Slob: ‘De uitdaging is dan ook goede oplossingen te vinden voor dit soort knelpunten en hiervoor te corrigeren. Dat kan bijvoorbeeld door gegevens te koppelen met andere bronnen. Zo kun je druktepatronen koppelen aan kassa- of pintransactiecijfers. Als je iets verzamelt, kijk dan naar extra bronnen om te controleren en extrapoleren.’ Ook hier ligt geen hapklare aanpak klaar, en ligt het eraan welke databronnen je hebt en wat je ermee wilt doen. Een belangrijke eerste vraag, zegt Slob, is dan ook: wat wil je meten? ‘Het ligt wellicht voor de hand, maar je moet goed definiëren: wat wil je weten en waar heb je het voor nodig? Vervolgens moet je daar oplossingen voor zoeken.’ 
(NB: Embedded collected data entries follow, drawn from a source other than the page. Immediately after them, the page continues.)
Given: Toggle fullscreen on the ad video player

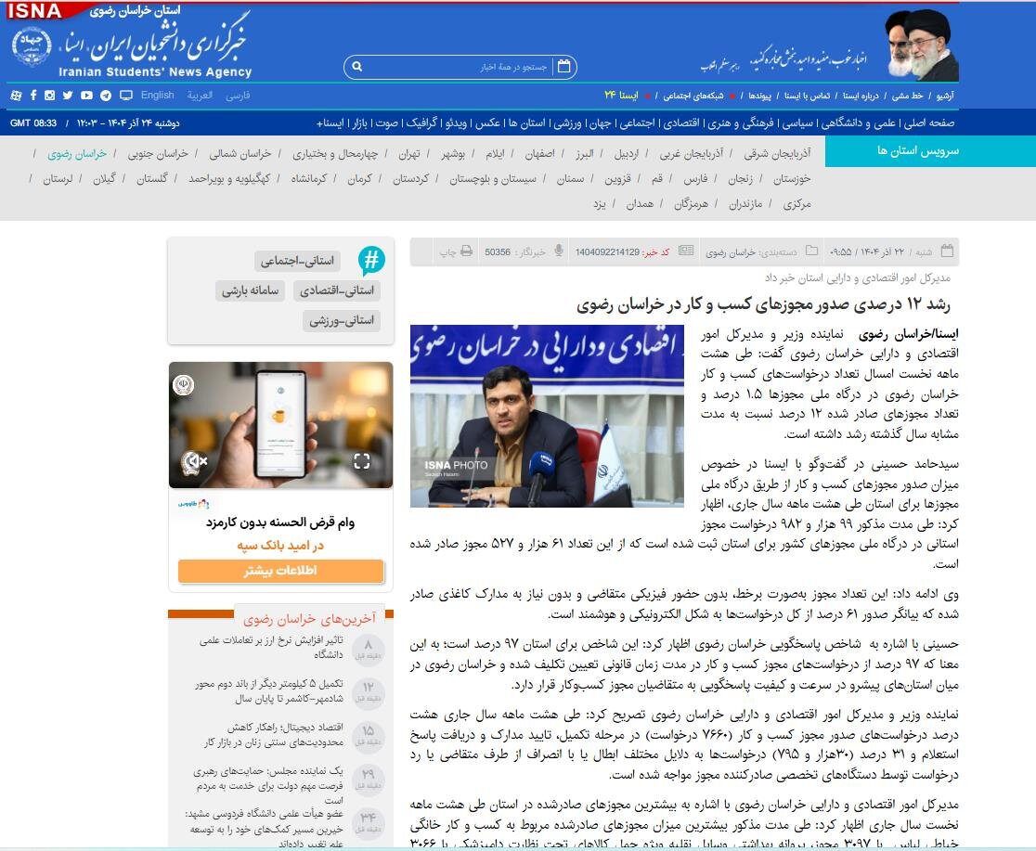Looking at the screenshot, I should [x=362, y=459].

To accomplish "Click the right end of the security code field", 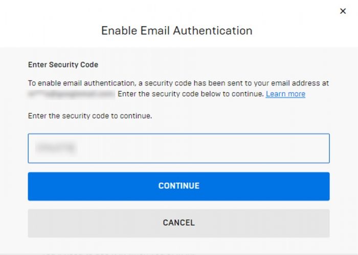I will tap(317, 148).
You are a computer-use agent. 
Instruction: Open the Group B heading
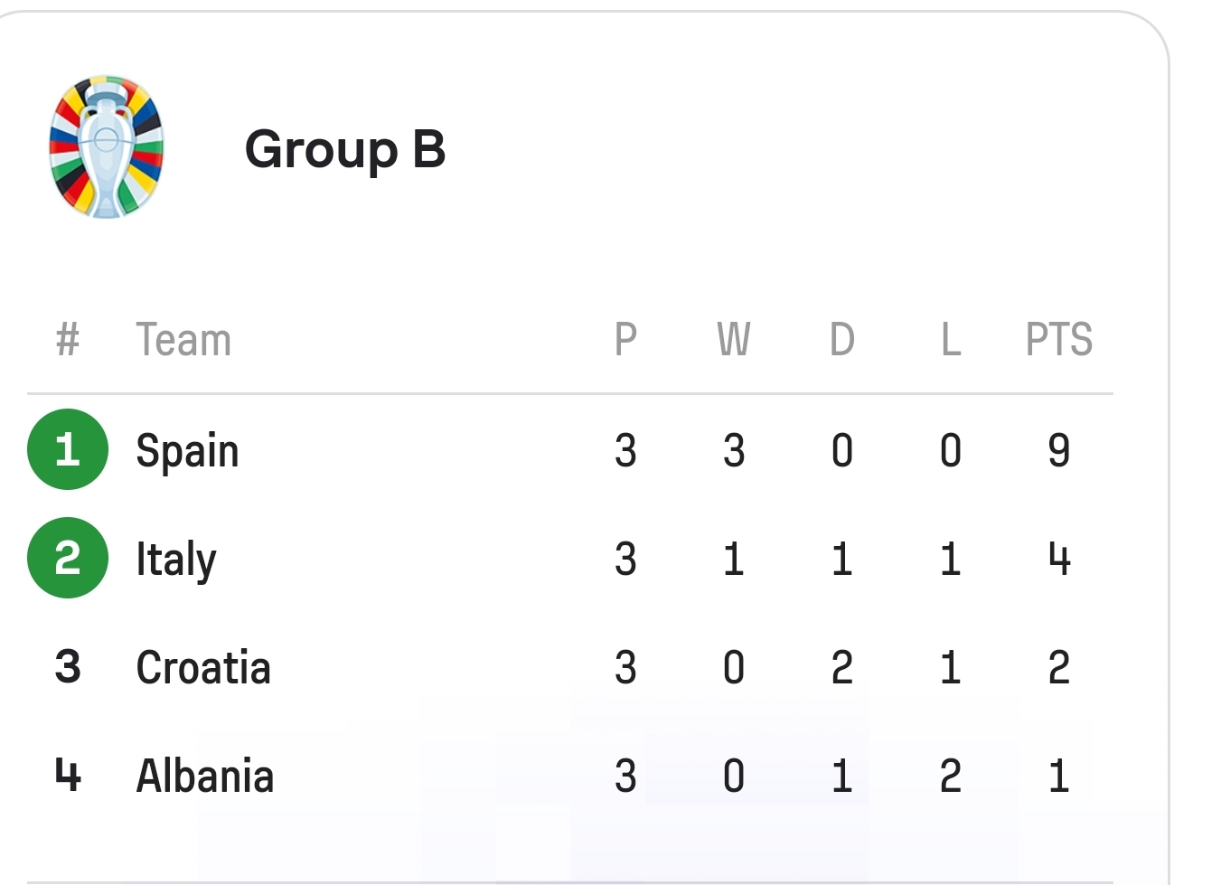[345, 149]
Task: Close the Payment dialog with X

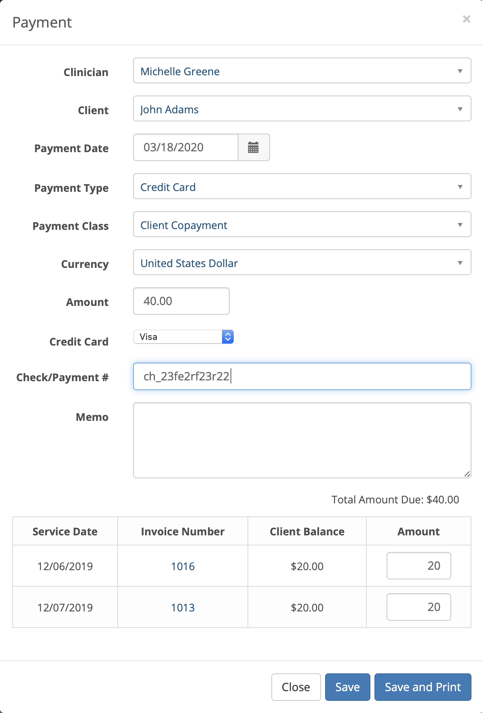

Remco Groet, woordvoerder VNG en werkzaam bij de informatiebeveiligheidsdienst (IBD) erkent het belang van data. Tegelijkertijd laat hij weten het goed te vinden dat de Algemene verordening gegevensbescherming (AVG) bescherming biedt. Volgens Groet hebben winkeliers binnen de bestaande regelgeving nog diverse andere manieren om aan data te komen, bijvoorbeeld door samen met andere ondernemers te kijken naar omzetten op een dag of een bepaald tijdstip.